Express & Star

Hospital trust's cash crisis raises questions over NHS funding

A financial crisis at a Black Country hospital trust has once again thrown NHS funding into the spotlight.

Published
Russells Hall

The Dudley Group NHS has just weeks to come up with a plan to solve its cash crisis as bosses warned it was due to run out of money by September.

NHS trusts up and down the country are saddled with debt having been forced to take out loans in order to stay afloat.

Many trusts, which are responsible for running our hospitals, are operating at a deficit, a result of income failing to keep up with expenditure.

Borrowing is likely to be the option taken by health chiefs in Dudley, who run Russells Hall Hospital, as well as selling off assets, to raise cash quickly. Taking out a loan is often seen as an easy option to stave off a crisis but will create its own problems by piling debt onto the trust.

And the more debt hospitals trusts carry raises questions about their long-term sustainability and about the UK's NHS model. When so many trusts are operating with a deficit, two-thirds at the end of last year, how can that be viewed as sustainable?

Health experts warned last year that a £20 billion funding boost from the Government for the NHS could be spent largely on repaying debts rather than improving healthcare as they called for £12bn of debts and deficits to be written off.

Historic debts were described as a "millstone which has to be removed from around the neck of the NHS”, by Peter Carter, an ex-chief executive of the Royal College of Nursing.

More cash that has to be put aside each month to pay off debts means there is less to be invested into frontline services, the argument goes.

The Dudley Group says its latest forecast position is to be operating with a £5.7m deficit. That is despite the Dudley Clinical Commissioning Group (CCG) confirming it had agreed a £225m contract with the trust for this year.

Walsall Healthcare Trust, which runs Walsall Manor Hospital, reported a deficit of £24 million for 2017/18. The large overspend was blamed on "high costs incurred during periods of high demand on emergency services, requiring the use of additional capacity areas and an increased reliance on temporary workforce".

Sandwell and West Birmingham NHS Trust, which runs Sandwell Hospital, is more than £18m in debt, according to latest figures.

Dan Sutherland, senior media officer at the Royal College of Nursing, said: "The Government says it announced a raft of funding for the NHS, £20bn in the next 10 years. It looks like a big lump of money but the way we look at it, it only goes to meet projected running costs.

"The Health and Social Care Act put a lot more pressure on trusts to balance the books, leading to more difficult decisions on how to stay in the black while keeping people safe and treating patients.

"Ultimately the NHS needs to be funded to meet the needs of the population and the latest funding settlement was not really enough."

Dudley South MP Mike Wood questioned how the Dudley trust had ended up in the position it is in.

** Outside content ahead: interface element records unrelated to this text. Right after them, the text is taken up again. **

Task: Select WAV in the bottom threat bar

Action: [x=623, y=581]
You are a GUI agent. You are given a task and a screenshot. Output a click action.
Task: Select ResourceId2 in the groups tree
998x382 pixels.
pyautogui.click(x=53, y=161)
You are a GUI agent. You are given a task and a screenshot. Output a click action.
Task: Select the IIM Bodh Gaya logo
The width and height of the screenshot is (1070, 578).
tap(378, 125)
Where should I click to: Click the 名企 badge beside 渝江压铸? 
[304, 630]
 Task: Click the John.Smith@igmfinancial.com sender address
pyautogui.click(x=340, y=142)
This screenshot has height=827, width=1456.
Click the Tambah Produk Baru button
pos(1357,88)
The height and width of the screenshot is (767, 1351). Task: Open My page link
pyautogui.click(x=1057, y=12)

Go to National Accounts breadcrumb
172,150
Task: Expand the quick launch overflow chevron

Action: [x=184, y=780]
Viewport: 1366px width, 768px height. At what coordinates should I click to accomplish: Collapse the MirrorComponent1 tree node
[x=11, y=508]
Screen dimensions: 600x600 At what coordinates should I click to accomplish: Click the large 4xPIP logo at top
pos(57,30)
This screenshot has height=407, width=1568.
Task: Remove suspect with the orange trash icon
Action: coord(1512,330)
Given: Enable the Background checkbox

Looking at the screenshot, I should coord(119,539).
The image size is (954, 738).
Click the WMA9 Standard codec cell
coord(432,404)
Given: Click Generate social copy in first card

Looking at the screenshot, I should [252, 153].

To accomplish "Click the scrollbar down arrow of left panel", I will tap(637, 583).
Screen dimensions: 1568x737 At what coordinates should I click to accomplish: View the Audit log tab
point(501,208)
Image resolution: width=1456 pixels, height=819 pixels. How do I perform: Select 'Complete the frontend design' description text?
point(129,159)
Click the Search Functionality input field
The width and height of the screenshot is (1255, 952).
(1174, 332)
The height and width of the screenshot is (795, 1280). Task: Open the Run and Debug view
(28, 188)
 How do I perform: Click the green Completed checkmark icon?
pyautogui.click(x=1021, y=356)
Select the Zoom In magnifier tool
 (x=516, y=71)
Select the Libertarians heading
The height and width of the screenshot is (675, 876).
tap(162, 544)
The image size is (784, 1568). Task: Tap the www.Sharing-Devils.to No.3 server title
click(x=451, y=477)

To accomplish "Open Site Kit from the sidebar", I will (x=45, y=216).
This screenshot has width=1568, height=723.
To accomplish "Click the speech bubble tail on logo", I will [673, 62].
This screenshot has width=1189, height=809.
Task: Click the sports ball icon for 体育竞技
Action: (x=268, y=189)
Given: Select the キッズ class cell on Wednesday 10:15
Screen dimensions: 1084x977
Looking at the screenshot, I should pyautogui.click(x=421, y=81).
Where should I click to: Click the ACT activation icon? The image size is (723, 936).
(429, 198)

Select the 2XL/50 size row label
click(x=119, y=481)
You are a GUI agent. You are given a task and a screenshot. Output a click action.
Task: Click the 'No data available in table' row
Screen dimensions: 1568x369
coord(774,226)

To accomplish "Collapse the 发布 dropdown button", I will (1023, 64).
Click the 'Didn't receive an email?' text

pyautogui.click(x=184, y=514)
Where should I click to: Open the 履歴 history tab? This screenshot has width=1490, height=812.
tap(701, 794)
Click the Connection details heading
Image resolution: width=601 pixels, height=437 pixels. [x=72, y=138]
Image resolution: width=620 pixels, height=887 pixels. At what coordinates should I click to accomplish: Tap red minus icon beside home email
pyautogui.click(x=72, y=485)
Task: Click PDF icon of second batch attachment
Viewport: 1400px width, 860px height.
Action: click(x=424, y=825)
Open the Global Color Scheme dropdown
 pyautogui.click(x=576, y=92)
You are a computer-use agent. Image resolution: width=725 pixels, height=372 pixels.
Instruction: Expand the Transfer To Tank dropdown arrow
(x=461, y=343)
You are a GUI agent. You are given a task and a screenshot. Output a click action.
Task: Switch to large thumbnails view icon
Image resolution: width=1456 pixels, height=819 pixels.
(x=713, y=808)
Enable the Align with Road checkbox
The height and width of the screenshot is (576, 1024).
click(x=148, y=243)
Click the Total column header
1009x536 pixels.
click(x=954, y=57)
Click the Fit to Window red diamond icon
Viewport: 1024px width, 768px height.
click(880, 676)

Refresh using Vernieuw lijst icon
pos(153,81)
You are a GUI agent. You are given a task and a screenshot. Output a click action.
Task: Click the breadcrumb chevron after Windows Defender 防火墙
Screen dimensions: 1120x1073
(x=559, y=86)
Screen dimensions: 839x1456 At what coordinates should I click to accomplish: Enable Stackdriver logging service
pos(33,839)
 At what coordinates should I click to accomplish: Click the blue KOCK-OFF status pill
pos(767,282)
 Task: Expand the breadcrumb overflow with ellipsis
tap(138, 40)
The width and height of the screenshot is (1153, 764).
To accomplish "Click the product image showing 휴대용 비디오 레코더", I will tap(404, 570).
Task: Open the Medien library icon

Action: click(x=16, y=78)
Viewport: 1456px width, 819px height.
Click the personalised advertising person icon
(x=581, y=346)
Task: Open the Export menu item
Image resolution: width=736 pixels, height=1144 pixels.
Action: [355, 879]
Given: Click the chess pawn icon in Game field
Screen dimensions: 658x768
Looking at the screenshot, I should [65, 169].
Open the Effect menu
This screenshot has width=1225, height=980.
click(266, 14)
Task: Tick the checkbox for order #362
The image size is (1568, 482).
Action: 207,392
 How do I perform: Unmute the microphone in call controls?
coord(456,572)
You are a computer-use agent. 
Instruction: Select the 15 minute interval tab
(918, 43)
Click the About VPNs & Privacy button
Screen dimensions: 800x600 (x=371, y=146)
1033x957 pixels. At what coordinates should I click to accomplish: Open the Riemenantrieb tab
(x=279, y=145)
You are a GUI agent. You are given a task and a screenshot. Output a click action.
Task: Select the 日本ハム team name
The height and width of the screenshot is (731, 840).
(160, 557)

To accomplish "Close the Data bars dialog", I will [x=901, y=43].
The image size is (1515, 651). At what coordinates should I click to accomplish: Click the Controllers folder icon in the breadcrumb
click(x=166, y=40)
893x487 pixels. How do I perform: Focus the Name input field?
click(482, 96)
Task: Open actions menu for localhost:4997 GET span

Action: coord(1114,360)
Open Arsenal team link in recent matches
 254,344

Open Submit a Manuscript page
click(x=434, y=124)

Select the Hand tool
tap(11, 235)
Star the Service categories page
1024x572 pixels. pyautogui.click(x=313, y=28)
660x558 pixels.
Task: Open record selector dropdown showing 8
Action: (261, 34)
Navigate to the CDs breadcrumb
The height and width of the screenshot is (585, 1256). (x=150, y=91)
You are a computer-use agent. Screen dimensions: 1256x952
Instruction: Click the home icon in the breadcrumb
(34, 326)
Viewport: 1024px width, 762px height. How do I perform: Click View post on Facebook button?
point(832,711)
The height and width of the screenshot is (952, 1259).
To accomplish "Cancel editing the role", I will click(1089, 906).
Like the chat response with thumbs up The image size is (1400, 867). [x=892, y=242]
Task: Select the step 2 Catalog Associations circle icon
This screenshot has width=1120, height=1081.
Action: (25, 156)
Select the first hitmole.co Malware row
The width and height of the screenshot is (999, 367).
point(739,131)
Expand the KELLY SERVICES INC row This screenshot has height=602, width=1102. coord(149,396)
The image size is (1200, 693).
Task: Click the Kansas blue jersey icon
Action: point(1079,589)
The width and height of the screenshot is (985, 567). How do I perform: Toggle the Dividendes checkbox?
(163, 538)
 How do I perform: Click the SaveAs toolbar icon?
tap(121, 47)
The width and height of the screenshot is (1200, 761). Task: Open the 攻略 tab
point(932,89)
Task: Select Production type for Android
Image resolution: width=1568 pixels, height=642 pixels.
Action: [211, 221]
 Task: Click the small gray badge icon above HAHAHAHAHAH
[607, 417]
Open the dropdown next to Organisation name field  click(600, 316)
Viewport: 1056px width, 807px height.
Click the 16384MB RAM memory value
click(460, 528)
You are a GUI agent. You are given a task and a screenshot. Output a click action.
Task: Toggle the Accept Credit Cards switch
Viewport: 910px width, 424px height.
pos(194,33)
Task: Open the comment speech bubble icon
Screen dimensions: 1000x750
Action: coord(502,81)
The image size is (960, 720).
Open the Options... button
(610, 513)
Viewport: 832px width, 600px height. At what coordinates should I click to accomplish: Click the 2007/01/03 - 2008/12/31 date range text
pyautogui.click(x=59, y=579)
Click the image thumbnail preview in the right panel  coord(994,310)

He said: "It is getting far, far more money than it was a decade ago and is using that to carry out more operations and use more expensive treatments and drugs.

"It's obviously a worry if the trust is running well over its budget. Its budget is nearly £100 million higher a year than when I was elected. There are significant amounts of money going in."

Ian Austin, Independent MP for Dudley North, said: "I'm really concerned about the financial position at Russells Hall. Hospitals across the Black Country and around the country are under huge pressure after years of underfunding and increased demand.

"Doctors, nurses, midwives and other staff at Russells Hall and across the country are working flat out but without proper Government support we're now seeing longer waiting times for treatment and higher numbers of people waiting longer for A&E treatment."

Dudley Group chief executive Diane Wake said efforts had been made to cut spending.

She said: "Our financial position has improved in the financial year ending March 2019. Working more efficiently and making savings saw our deficit reduce from £7.1m in 2017/18 to £1.1 million in 2018/19.

"If necessary, we have the ability to draw down short-term loans from the Department of Health to aid cash flow. However, the efficiencies and improvements made last year meant we didn’t need to borrow cash."

Matthew Hartland, chief finance officer at the Dudley CCG, said: "Each year as NHS commissioners we agree a contract value with local providers, including Dudley Group, to pay for appropriate levels of service provision for our local population. This is the case in the current year where the CCG has agreed a contract value with the trust in excess of £225 million.

"We are supportive of the trust in their plan to reduce spend and being as efficient as possible and will continue to work with them to do so."